The City’s treatment of this community, however, has been nothing short of a tragedy. The City zoned the area for commerce and light manufacturing in the 1950s, and this shift encouraged commercial and industrial development that ate away at the area’s cultural integrity. In the decades since, the City has continued to perpetuate this so-called “mismatched zoning”: light industrial uses directly adjacent to historic homes, mixed use designations where there are only historic single-family homes. In the 1970s, the City recognized that the inappropriate zoning from the 1950s was causing the deterioration of the area, but it didn’t remedy the problem.

Like many cities across the country, Albuquerque has been working since 2015 to update and modernize its zoning code. This was a fantastic opportunity for the City to finally give Martineztown more appropriate zoning. Instead, the City perpetuated the old, deleterious scheme.

The story of Martineztown is all the more heartbreaking considering how differently the City has treated nearby, historic communities that are more white, and more affluent. 71% of the residents of Martineztown are minorities, and the neighborhood is in the 93rd percentile for the entire U.S. for the percentage of its population that earn less than two times the poverty line.

In contrast, the nearby neighborhood called the Huning Highland Historic District enjoys an historic preservation designation requiring city approval for changes to historic properties and much of it is zoned for residential homes. Only 49% of the neighborhood residents are minority. Similarly, the nearby neighborhood of Nob Hill is only 29% minority, and only 29% low income, and zoned mostly for residential homes.

This disparate impact from the City’s decades-long mistreatment of Martineztown, coupled with its failure to finally fix the problem in its most recent zoning code, amounts to a violation of the Civil Rights Act. The residents of this special neighborhood deserve better.

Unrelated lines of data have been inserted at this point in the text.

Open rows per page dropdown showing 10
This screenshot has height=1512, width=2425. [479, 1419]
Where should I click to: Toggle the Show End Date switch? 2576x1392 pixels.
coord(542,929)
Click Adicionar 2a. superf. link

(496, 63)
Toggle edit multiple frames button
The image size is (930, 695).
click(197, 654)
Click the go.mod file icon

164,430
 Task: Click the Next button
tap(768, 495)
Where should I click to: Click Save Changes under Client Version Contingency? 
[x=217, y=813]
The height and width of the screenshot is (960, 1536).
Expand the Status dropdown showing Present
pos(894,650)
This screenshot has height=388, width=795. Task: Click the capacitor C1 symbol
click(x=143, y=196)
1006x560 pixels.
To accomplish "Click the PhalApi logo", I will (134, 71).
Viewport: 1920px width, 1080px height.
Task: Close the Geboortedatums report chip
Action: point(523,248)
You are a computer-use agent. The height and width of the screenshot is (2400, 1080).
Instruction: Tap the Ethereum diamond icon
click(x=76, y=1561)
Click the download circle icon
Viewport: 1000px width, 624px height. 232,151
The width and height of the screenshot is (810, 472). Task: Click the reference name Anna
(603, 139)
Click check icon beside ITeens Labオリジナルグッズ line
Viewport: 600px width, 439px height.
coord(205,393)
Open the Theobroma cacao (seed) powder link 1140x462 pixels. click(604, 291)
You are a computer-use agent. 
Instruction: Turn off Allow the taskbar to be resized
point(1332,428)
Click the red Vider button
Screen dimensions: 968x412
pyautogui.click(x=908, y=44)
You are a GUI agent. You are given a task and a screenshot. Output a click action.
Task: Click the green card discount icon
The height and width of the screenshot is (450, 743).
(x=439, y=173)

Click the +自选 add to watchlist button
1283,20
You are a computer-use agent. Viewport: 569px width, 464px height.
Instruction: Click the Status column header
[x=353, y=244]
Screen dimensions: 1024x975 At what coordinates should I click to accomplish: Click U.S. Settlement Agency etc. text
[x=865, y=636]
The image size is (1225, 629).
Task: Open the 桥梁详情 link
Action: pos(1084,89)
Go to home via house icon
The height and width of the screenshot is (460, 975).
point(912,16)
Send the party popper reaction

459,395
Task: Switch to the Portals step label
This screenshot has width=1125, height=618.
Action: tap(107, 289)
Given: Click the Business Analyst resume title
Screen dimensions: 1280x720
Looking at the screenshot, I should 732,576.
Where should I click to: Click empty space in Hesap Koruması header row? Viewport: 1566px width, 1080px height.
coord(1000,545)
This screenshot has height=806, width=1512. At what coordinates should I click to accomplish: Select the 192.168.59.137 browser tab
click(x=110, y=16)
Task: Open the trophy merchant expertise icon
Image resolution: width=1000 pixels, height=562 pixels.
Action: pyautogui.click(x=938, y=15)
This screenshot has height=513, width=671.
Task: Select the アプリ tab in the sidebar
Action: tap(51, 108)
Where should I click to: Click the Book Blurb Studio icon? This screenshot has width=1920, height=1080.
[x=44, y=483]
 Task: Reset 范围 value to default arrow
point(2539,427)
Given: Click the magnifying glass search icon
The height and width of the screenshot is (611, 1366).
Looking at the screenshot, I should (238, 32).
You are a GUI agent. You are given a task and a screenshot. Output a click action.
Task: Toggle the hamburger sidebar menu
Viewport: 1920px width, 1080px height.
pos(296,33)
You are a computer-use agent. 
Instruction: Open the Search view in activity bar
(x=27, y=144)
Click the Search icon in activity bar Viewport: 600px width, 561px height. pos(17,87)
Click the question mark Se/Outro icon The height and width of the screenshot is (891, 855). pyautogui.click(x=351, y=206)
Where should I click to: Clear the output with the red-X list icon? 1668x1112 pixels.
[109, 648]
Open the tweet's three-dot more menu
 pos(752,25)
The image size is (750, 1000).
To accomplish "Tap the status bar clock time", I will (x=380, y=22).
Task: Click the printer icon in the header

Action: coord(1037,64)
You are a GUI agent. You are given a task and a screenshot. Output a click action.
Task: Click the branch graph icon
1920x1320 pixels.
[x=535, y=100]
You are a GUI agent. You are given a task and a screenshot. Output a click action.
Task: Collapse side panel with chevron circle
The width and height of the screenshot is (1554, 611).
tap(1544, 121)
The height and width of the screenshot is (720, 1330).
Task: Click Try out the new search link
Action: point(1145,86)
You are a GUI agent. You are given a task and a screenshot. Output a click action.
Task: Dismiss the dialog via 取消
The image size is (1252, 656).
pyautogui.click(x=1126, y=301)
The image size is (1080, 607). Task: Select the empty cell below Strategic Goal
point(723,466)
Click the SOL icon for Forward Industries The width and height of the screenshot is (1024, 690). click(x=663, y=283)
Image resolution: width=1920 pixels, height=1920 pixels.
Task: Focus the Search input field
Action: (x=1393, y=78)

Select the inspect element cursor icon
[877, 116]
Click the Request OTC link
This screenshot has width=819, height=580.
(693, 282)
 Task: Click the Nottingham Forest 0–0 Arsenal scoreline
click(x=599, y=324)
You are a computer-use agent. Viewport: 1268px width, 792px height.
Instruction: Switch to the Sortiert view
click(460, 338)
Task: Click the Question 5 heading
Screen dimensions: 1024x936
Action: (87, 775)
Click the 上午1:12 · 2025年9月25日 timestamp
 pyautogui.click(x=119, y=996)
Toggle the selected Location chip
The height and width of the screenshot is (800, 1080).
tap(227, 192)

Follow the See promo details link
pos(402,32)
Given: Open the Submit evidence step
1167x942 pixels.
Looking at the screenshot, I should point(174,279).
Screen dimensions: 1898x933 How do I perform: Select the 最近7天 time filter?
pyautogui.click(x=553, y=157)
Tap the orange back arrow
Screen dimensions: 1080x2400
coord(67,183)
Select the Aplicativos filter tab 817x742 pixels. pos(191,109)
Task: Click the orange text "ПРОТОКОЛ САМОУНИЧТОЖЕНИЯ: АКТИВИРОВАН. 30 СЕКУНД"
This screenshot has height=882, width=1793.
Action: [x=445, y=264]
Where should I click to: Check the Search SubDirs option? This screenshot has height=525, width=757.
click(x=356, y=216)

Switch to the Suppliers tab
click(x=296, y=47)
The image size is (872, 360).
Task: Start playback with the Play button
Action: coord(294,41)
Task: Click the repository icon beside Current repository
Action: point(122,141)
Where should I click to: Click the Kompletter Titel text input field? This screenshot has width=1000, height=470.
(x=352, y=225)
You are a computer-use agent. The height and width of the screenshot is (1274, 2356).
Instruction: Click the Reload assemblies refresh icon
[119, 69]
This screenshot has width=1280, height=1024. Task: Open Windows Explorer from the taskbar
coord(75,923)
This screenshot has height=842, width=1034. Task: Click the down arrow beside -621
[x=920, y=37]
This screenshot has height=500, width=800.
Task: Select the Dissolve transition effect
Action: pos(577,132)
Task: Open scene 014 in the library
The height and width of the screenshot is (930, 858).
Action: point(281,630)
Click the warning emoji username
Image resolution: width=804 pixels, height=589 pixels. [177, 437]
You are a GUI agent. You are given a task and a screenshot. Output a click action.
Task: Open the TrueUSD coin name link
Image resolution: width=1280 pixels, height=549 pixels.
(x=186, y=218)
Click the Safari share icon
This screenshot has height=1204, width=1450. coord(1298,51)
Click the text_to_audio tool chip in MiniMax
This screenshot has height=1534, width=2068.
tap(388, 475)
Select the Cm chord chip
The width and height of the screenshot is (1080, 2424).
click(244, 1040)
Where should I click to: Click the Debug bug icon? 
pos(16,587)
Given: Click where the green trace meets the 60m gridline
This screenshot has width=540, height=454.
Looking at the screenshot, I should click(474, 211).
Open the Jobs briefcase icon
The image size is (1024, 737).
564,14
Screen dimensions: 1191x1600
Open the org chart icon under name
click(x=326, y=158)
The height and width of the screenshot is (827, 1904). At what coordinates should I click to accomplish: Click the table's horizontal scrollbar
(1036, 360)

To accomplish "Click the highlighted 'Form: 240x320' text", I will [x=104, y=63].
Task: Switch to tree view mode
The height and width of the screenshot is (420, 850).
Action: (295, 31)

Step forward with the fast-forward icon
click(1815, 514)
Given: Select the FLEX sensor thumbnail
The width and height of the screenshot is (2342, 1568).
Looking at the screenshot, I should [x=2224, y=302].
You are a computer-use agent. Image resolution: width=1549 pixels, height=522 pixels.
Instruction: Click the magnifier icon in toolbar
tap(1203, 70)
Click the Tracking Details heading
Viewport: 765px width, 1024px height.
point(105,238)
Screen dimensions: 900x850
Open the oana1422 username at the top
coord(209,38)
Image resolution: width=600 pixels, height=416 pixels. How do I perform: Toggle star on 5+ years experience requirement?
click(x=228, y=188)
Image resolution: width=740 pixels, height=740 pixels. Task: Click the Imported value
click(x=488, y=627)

While it is impossible to completely remedy the many decades of mistreatment and deterioration, there are tangible steps the City could take to treat this neighborhood equally to other historic communities and build a brighter future for Martineztown. These include changing the zoning map to accurately reflect actual land uses, including zoning homes that are part of the community’s historic character as Zone District R-1; establish an Historic Overlay Zone for Martineztown that requires City approval before historic buildings are retrofitted; and support residents with listing historic properties under the National and State historic registers.

I am proud to work with Martineztown community leaders in submitting this Civil Rights complaint, and in calling on the City, and Albuquerque’s new Mayor, to finally address this injustice that has gone on for far too long.